В памяти не прошено всплывает далекий чистый кабинет с бежевыми стенами и мужчиной с очень серьезным взглядом, все время рефлекторно поправляющим очки. Хочется скривиться. От мужчины все время пахло лимоном, он сам был как лимон.
(– Но, Эррор, я сегодня специально попросил у жены ее духи. Они с сиренью. Ты точно уверен? — потом идет кивок, потом вздох. А потом все начинается сначала.)
— Вот, — выуживает он паспорт наконец и облегченно выдыхает. Одной проблемой, кажется, меньше.
Мистер Мэйр осторожно рассматривает книжечку, протянутую ему. Сверив фотографию, он кивает себе и отдает паспорт обратно.
— Да, хорошо. Я также забыл попросить в прошлый раз, но не могли бы Вы дать мне Вашу контактную информацию? — в руках у него оказывается ручка, будто из неоткуда.
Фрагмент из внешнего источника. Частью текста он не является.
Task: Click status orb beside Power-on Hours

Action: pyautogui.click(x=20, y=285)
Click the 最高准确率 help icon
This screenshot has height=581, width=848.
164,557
Эррор, кажется, что-то такое припоминает, еще с прошлого раза. Хотя воспоминания у него мутные, плавающие, чем больше он пытается вспомнить, тем сильнее у него болит голова. Нервным движением руки прислоняет ладонь к карману толстовки, пальцами нащупывает блистер. Надо было выпить еще в школе, заранее.
— А могу я дать контактную информацию родственника? — спрашивает он, чуть помедлив. Мистер Мэйр утвердительно кивает. Щелкнув ручкой, тот записывает продиктованный номер брата. Удостоверившись, что он записал все правильно и что «Гено» у него написано через о (Ольга), а не через а (Анна), Мистер Мэйр положительно хмыкает.
— Эй, босс… — доносится вдруг из-за стойки. — Мне табличку уже сменить или подождать пока Эррор при… Ой, — бледный парень в темных очках, похожий на Инка и вышедший из подсобки, спотыкается на словах. — З-з-здрас-с-сьте, — протягивает он.
Эррор напряженно кивает, хмурясь. Déjà-vu. Оно случается с ним слишком часто, чтобы обращать на него внимание. Но он все равно пытается вспомнить, где же видел этого парня — инстинкт. Тем более, что тот знает его имя. В памяти всплывает… ничего. Но не такое ничего, когда ты ничего не слышишь, как ни пытайся ты отдаться звукам, а такое, когда ты знаешь, что не слышишь ничего, и все равно в ушах стоит неосязаемый звон. Он передергивает плечами. У него почему-то появляется стойкое желание доказать, что он спокойно может прожить без очков. Не понятно лишь, кому, да и зачем.
Мистер Мэйр тяжело (и с ноткой театральности) вздыхает.
— Да, можешь перевернуть табличку, коли уже здесь, — произносит он, глядя на парня. — Благодарю за информацию, Вы можете приступать к работе, — повернувшись к Эррору. И снова к парню: — Познакомь его с оборудованием. Да побыстрей. Если возникнут проблемы, то я в своем кабинете, — кивает он и ретируется к лестнице, которую Эррор только заметил.
— Есть, сэр, так точно, сэр, — говорят ему в спину, без энтузиазма и кривясь.
(Щупальца, теперь он видит, вырываются прямо из спины. Кусочки ткани висят на прорванных нитях, то и дело соскальзывая со склизких щупалец. Из-под рваных краев выглядывает бледная, покрытая зеленоватыми пятнышками кожа. Он морщится: в глаза и нос попадает запах мяты вместе с горьким и тягучим вкусом моря. Голову пронизывает льдом, как от орбита. В горле оседает ком. Мутит.)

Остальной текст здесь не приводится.